Integrate fsspec to enable accessing WFDB files from cloud URIs (#523)

briangow · web-flow · commit 33109806d373 · 2025-04-02T11:27:28.000-04:00
As mentioned in #517, we want to be able to read WFDB files from within cloud environments using WFDB-Python. This PR enables using the `fsspec` library ( https://filesystem-spec.readthedocs.io/en/latest/ ) to read WFDB files from cloud URIs. It replaces the standard Python `open` with `fsspec.open` . Also, it adds logic to differentiate between loading a file from a cloud URI or from a PhysioNet Database. In the initial commit, access has only been added for `rdheader`. We can expand this across all relevant WFDB functions once the approach has been agreed upon. I've tested this with a local `.hea` file, a file read from a PhysioNet Database (using `pn_dir`), and a file from a Datastore in the Azure AI / ML Studio.
diff --git a/.github/workflows/test.yml b/.github/workflows/test.yml
@@ -38,18 +38,20 @@ jobs:
       - name: Check style
         run: uv run --extra dev black --check --diff .
 
-  test-deb10-i386:
-    name: Python 3.7 on Debian 10 i386
+  test-deb11-i386:
+    name: Python 3.7 on Debian 11 i386
     runs-on: ubuntu-latest
-    container: i386/debian:10
+    container: i386/debian:11
     steps:
       - name: Install dependencies
         run: |
           apt-get update
           apt-get install -y --no-install-recommends \
+                  python3-fsspec \
                   python3-matplotlib \
                   python3-numpy \
                   python3-pandas \
+                  python3-pip \
                   python3-requests \
                   python3-scipy \
                   python3-soundfile \
diff --git a/pyproject.toml b/pyproject.toml
@@ -16,6 +16,8 @@ dependencies = [
     "soundfile >= 0.10.0",
     "matplotlib >= 3.2.2",
     "requests >= 2.8.1",
+    "fsspec >= 2023.10.0",
+    "aiohttp >= 3.10.11",
 ]
 dynamic = ["version"]
 
diff --git a/wfdb/io/_coreio.py b/wfdb/io/_coreio.py
@@ -1,9 +1,15 @@
 import posixpath
 
+import fsspec
+
 from wfdb.io import _url
 from wfdb.io.download import config
 
 
+# Cloud protocols
+CLOUD_PROTOCOLS = ["az://", "azureml://", "s3://", "gs://"]
+
+
 def _open_file(
     pn_dir,
     file_name,
@@ -26,10 +32,11 @@ def _open_file(
     ----------
     pn_dir : str or None
         The PhysioNet database directory where the file is stored, or None
-        if file_name is a local path.
+        if file_name is a local or cloud path.
     file_name : str
-        The name of the file, either as a local filesystem path (if
-        `pn_dir` is None) or a URL path (if `pn_dir` is a string.)

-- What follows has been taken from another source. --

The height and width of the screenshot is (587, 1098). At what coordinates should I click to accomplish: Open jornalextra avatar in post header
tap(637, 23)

+        The name of the file, either as a local filesystem path or cloud
+        URL (if `pn_dir` is None) or a PhysioNet URL path
+        (if `pn_dir` is a string.)
     mode : str, optional
         The standard I/O mode for the file ("r" by default).  If `pn_dir`
         is not None, this must be "r", "rt", or "rb".
@@ -47,7 +54,7 @@ def _open_file(
 
     """
     if pn_dir is None:
-        return open(
+        return fsspec.open(
             file_name,
             mode,
             buffering=buffering,
@@ -56,6 +63,12 @@ def _open_file(
             newline=newline,
         )
     else:
+        # check to make sure a cloud path isn't being passed under pn_dir
+        if any(pn_dir.startswith(proto) for proto in CLOUD_PROTOCOLS):
+            raise ValueError(
+                "Cloud paths should be passed under record_name, not under pn_dir"
+            )
+
         url = posixpath.join(config.db_index_url, pn_dir, file_name)

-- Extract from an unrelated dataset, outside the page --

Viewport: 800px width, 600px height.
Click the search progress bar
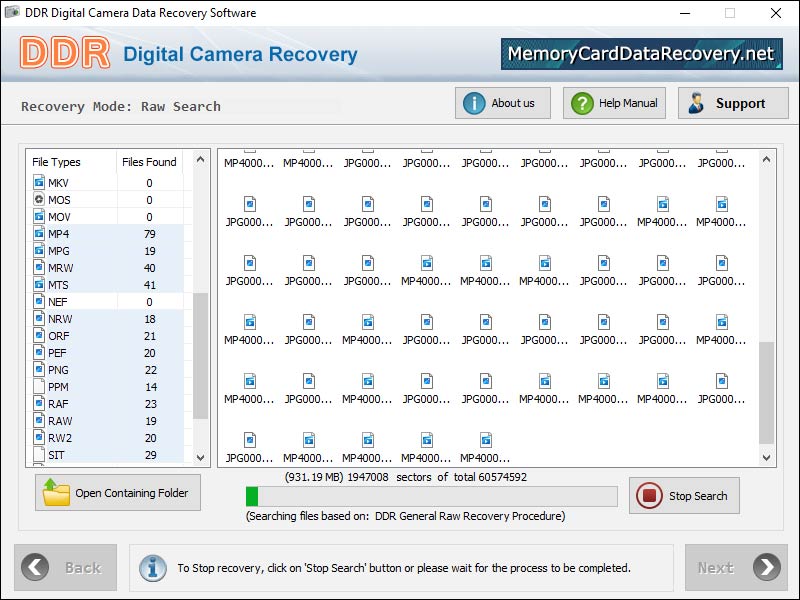tap(431, 496)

         return _url.openurl(
             url,
diff --git a/wfdb/io/_signal.py b/wfdb/io/_signal.py
@@ -1,11 +1,13 @@
 import math
 import os
+import posixpath
 import sys
 
+import fsspec
 import numpy as np
 
 from wfdb.io import download, _coreio, util
-
+from wfdb.io._coreio import CLOUD_PROTOCOLS
 
 MAX_I32 = 2147483647
 MIN_I32 = -2147483648
@@ -1643,10 +1645,10 @@ def _rd_dat_file(file_name, dir_name, pn_dir, fmt, start_byte, n_samp):
         The name of the dat file.
     dir_name : str
         The full directory where the dat file(s) are located, if the dat
-        file(s) are local.
+        file(s) are local or in the cloud.
     pn_dir : str
         The PhysioNet directory where the dat file(s) are located, if
-        the dat file(s) are remote.
+        the dat file(s) are on a PhysioNet server.
     fmt : str
         The format of the dat file.
     start_byte : int
@@ -1686,15 +1688,22 @@ def _rd_dat_file(file_name, dir_name, pn_dir, fmt, start_byte, n_samp):
         element_count = n_samp
         byte_count = n_samp * BYTES_PER_SAMPLE[fmt]
 
-    # Local dat file
+    # Local or cloud dat file
     if pn_dir is None:
-        with open(os.path.join(dir_name, file_name), "rb") as fp:
+        with fsspec.open(os.path.join(dir_name, file_name), "rb") as fp:
             fp.seek(start_byte)
-            sig_data = np.fromfile(
+            sig_data = util.fromfile(
                 fp, dtype=np.dtype(DATA_LOAD_TYPES[fmt]), count=element_count
             )
-    # Stream dat file from Physionet
+
+    # Stream dat file from PhysioNet
     else:
+        # check to make sure a cloud path isn't being passed under pn_dir
+        if any(pn_dir.startswith(proto) for proto in CLOUD_PROTOCOLS):
+            raise ValueError(
+                "Cloud paths should be passed under record_name, not under pn_dir"
+            )
+
         dtype_in = np.dtype(DATA_LOAD_TYPES[fmt])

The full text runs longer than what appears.